• **Assigned task**
From the line containing "Where should I" to the last line of the records, please reproduce every line exactly and nothing more.

(Given data Opens)

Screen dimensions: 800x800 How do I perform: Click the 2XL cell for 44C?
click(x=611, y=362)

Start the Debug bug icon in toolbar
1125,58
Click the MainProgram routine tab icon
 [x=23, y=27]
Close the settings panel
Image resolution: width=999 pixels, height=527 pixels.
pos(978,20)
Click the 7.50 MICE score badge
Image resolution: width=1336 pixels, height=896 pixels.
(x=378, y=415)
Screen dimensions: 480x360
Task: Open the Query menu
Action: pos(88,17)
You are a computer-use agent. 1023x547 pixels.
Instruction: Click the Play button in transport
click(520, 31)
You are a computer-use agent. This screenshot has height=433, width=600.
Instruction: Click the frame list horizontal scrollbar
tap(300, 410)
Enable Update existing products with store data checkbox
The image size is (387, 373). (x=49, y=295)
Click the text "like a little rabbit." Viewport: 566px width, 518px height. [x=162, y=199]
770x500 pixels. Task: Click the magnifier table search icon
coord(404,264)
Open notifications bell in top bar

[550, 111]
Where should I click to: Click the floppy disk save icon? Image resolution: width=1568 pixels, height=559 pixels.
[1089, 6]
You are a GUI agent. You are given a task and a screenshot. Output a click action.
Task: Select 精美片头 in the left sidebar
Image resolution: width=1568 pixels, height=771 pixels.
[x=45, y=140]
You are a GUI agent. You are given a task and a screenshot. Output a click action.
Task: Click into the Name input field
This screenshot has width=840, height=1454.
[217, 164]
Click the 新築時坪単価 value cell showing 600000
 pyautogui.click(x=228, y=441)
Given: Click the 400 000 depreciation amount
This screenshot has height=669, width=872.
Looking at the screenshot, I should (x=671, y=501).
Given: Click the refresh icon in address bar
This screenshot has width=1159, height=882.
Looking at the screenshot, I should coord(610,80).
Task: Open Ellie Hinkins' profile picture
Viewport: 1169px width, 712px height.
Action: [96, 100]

(Given data Closes)

• **Output below**
Where should I click to: Click the floppy disk save icon? Image resolution: width=1568 pixels, height=559 pixels.
[1089, 6]
You are a GUI agent. You are given a task and a screenshot. Output a click action.
Task: Select 精美片头 in the left sidebar
Image resolution: width=1568 pixels, height=771 pixels.
[x=45, y=140]
You are a GUI agent. You are given a task and a screenshot. Output a click action.
Task: Click into the Name input field
This screenshot has width=840, height=1454.
[217, 164]
Click the 新築時坪単価 value cell showing 600000
 pyautogui.click(x=228, y=441)
Given: Click the 400 000 depreciation amount
This screenshot has height=669, width=872.
Looking at the screenshot, I should (x=671, y=501).
Given: Click the refresh icon in address bar
This screenshot has width=1159, height=882.
Looking at the screenshot, I should coord(610,80).
Task: Open Ellie Hinkins' profile picture
Viewport: 1169px width, 712px height.
Action: [96, 100]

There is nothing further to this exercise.